There are many points to consider when handling your rod, two of the most important being your grip and your stance. Rods can be slippery in certain circumstances and so you need to ensure that you have a good grip on it at all times. The last thing you want is to lose control of your precious rod…..

Stance is something that isn’t given as much consideration as it should. Ideally, you need to keep your feet planted at approximately shoulder-width apart from one another, this will ensure that, when you get a firm tug on your rod, you are able to withstand the pulling motion and still maintain control of your piece. Losing your balance and falling on your face (as well as your rod) is not a good idea – it’s both painful and embarrassing.

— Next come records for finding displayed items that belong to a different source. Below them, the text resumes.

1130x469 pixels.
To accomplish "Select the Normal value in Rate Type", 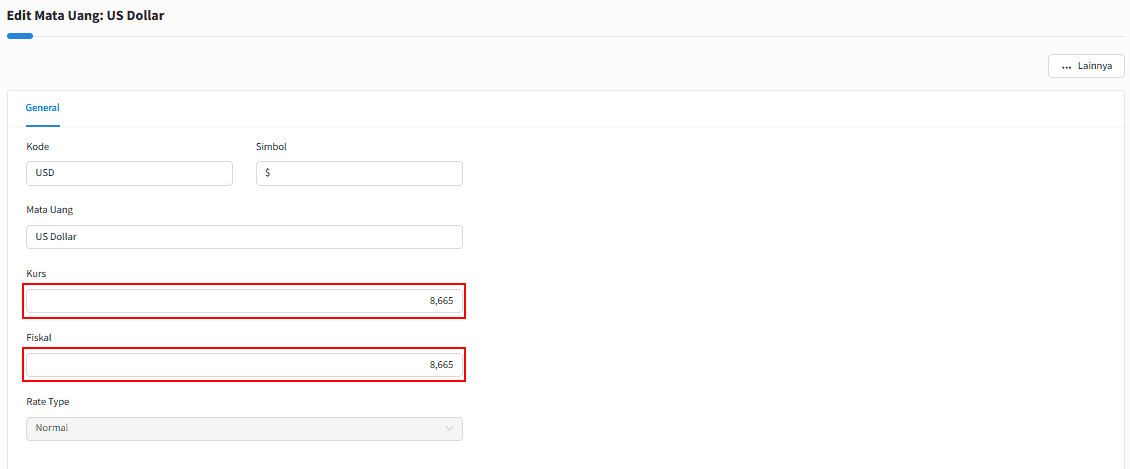I will pos(52,428).
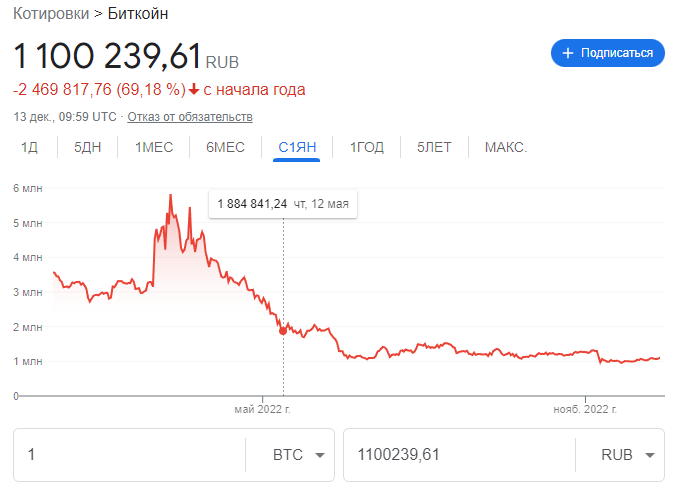Show the 6МЕС chart range

click(225, 147)
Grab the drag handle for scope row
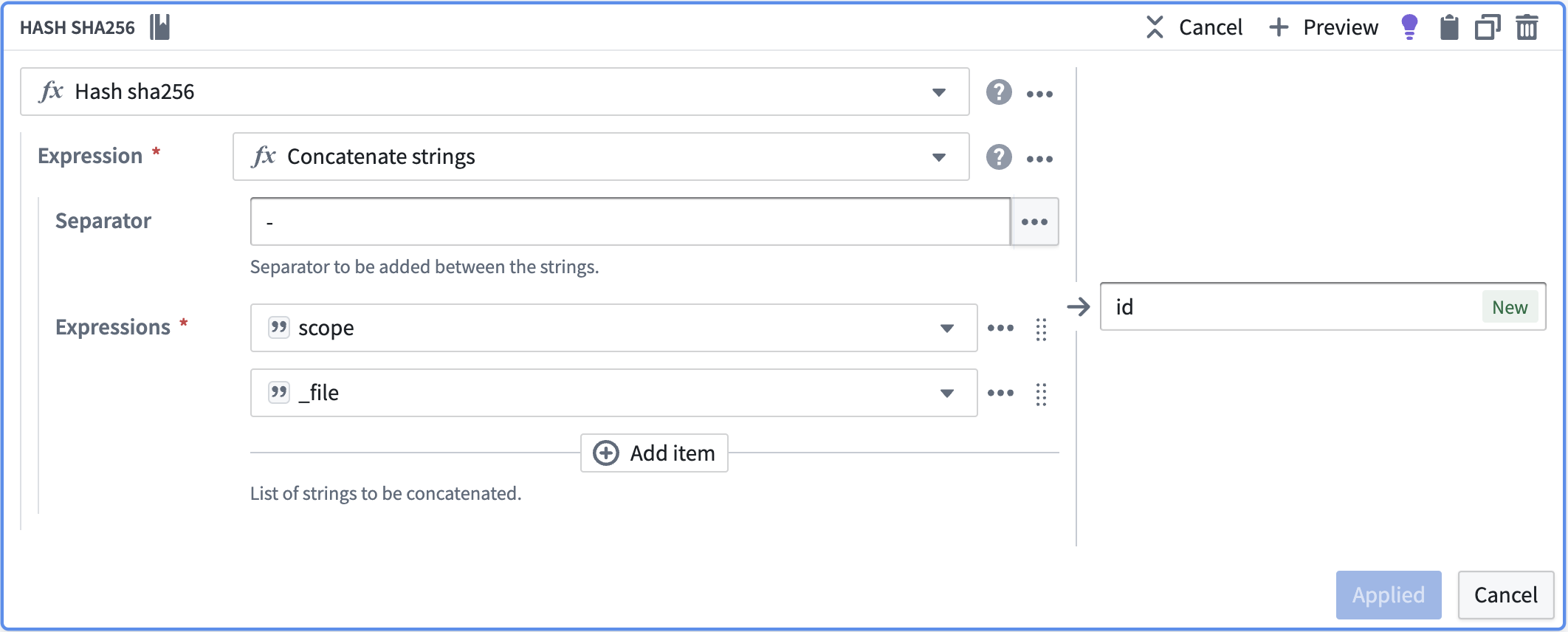 tap(1041, 329)
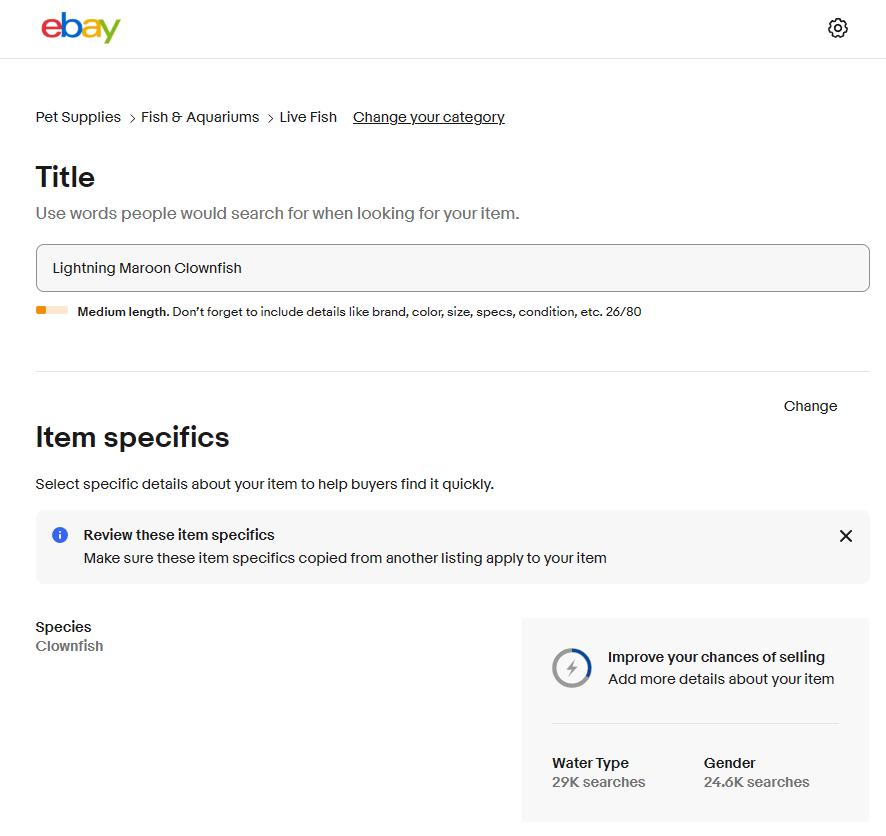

Patience does not seem to be a virtue that many men have. They all seem to want to stick their rod out there and expect a nibble on it straight away. Men need to learn the art of placement when it comes to dangling their rod; they need to understand and appreciate the importance of making their rod look as attractive and appealing as possible, this is the only way that they’ll successfully feel a tug on it by the end of the day.

You may have to spend hours with your rod hanging out, adopting the spread stance and gripping on more with the hope than the expectation that yours will be the lucky one that day. The good thing about this practice is that men seem to like to do it in pairs or groups and mainly in outdoor areas where water and wildlife are present. When I go for a jog around my local park, you’d be surprised at how many men I’ve seen with their rods dangling out before them. What’s more is that these men will stay up all night holding their rods – an example of dedication if ever I’ve seen one.

Men, having the biggest rod doesn’t automatically mean that you know what to do with it. Sometimes it’s the smaller guys with the lesser rods that get more tugs at the end of the day. You can possess the biggest one there is but if you don’t know how to wield it then there’s not much point in having it.

After all, it’s not the size of your rod that matters but what you do with it that counts.

Fisherman

It’s all about the angle of your dangle….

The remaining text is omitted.